Take the data below and copy exactly the lines starting at the one with "Hebei Houde Hanfang" and finishing at the one with "Alibaba Lens (39, 2490)", both included.

START Extracted information

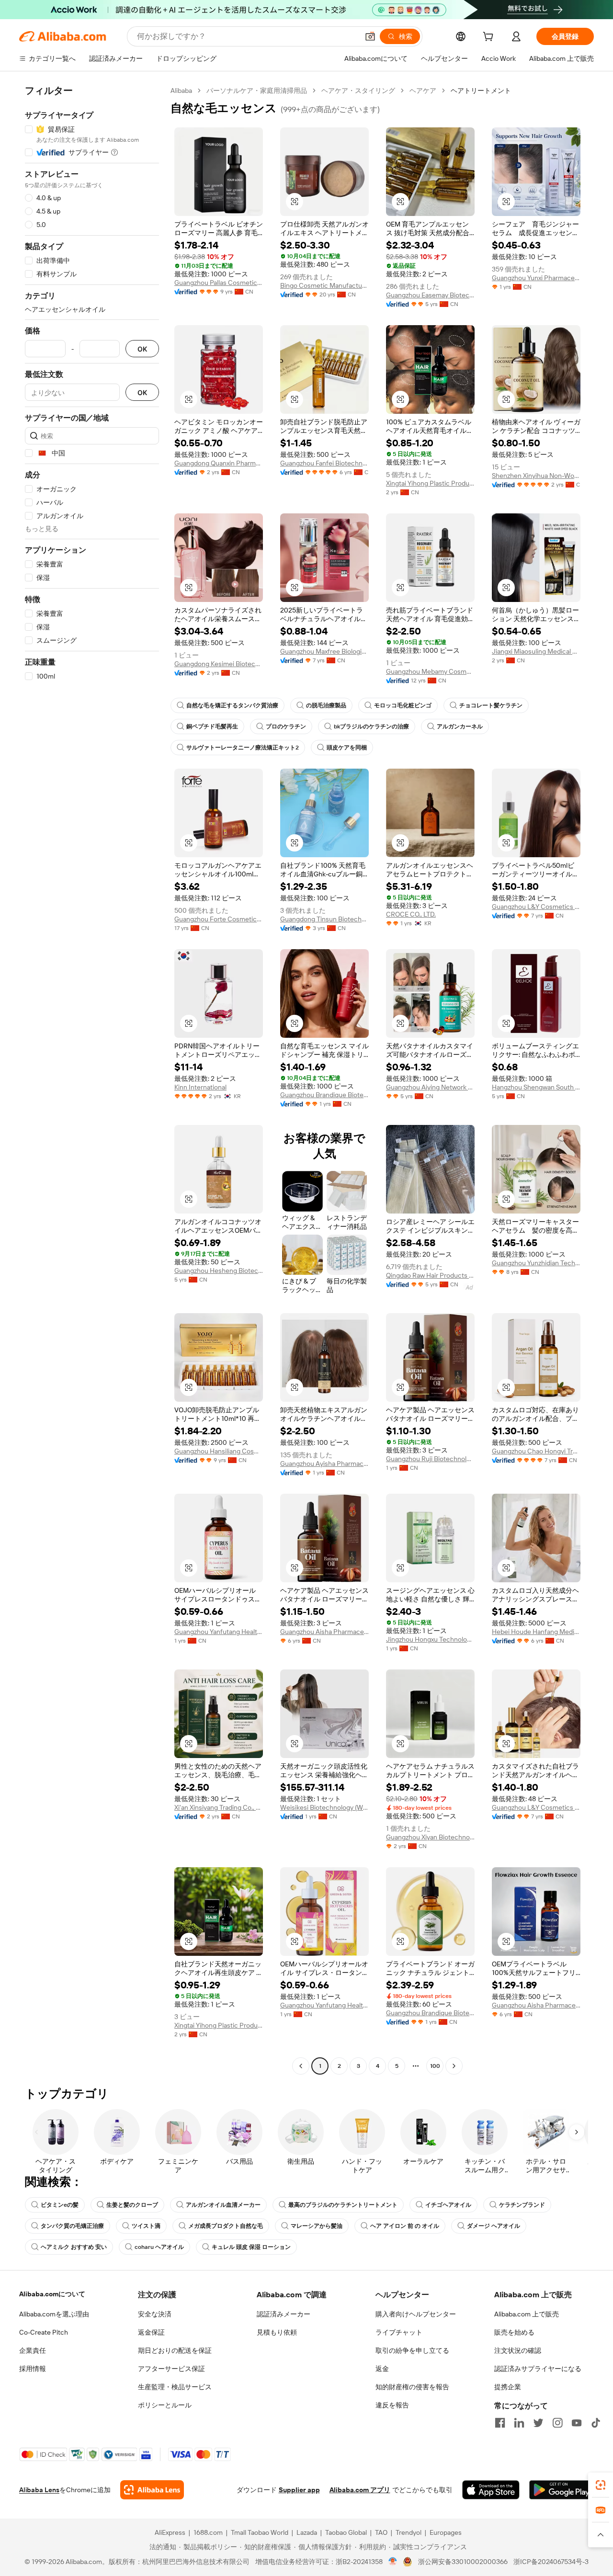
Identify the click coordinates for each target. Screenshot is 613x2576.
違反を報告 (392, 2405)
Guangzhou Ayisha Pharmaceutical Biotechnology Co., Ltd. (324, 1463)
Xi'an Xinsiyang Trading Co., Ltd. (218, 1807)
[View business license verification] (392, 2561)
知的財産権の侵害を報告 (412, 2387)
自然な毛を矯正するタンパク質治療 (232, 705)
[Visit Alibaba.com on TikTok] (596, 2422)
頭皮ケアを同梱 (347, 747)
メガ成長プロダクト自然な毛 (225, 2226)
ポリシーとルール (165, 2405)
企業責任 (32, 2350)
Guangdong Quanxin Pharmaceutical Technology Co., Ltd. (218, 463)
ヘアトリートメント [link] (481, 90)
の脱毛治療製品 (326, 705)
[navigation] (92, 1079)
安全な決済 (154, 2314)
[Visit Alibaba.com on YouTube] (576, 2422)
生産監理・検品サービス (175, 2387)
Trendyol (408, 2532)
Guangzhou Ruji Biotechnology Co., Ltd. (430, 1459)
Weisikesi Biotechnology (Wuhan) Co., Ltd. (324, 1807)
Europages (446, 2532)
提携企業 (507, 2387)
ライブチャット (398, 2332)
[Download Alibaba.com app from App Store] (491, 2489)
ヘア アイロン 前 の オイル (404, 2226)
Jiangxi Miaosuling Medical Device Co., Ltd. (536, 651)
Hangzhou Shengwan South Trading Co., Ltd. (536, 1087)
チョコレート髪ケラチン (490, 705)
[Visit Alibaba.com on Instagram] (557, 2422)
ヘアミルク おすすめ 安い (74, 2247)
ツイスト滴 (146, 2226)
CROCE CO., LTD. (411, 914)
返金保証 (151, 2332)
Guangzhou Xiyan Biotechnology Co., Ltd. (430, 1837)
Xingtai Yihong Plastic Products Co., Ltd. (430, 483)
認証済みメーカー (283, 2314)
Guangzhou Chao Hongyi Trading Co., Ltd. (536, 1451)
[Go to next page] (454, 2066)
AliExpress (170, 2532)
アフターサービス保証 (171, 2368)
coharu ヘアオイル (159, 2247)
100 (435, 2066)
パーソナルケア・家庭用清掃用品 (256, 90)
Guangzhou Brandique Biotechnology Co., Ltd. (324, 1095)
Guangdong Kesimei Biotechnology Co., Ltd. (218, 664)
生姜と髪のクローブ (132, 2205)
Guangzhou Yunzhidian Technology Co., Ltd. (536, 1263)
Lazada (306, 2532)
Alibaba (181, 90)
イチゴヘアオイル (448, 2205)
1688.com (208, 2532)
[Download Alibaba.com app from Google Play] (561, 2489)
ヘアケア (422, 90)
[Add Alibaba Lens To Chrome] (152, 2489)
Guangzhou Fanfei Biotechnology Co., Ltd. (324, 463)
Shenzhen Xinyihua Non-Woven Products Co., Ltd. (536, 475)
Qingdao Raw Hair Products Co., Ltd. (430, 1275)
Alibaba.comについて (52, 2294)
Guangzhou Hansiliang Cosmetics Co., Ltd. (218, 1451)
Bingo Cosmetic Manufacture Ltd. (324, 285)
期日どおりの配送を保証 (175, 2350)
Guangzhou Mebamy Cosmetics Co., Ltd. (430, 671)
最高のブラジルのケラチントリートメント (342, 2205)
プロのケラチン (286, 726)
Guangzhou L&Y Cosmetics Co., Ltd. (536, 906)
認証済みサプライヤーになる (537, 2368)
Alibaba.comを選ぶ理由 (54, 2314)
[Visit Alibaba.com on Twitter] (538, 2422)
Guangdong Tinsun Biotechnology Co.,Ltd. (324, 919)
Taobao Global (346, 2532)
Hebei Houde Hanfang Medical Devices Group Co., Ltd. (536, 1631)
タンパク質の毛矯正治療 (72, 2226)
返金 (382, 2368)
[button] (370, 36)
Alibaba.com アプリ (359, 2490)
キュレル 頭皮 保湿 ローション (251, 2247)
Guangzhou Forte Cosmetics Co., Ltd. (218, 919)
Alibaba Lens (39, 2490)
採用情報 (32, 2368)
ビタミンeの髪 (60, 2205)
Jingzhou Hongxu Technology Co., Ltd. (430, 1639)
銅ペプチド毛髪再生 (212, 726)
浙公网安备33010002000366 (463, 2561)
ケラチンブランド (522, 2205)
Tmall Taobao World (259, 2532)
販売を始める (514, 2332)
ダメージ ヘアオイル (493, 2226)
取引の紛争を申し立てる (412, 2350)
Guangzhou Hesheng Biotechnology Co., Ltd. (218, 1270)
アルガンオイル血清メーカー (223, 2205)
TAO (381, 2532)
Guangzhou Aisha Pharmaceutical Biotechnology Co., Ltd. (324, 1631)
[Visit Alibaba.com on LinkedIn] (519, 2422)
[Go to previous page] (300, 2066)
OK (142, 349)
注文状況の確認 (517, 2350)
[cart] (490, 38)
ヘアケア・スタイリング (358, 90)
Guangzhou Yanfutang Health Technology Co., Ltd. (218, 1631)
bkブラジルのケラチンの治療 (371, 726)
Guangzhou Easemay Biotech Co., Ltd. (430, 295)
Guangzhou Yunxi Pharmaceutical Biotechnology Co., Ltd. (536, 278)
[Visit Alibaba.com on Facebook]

END Extracted information

> **Written response**:
Hebei Houde Hanfang Medical Devices Group Co., Ltd. (536, 1631)
タンパク質の毛矯正治療 (72, 2226)
返金 (382, 2368)
[button] (370, 36)
Alibaba.com アプリ (359, 2490)
キュレル 頭皮 保湿 ローション (251, 2247)
Guangzhou Forte Cosmetics Co., Ltd. (218, 919)
Alibaba Lens (39, 2490)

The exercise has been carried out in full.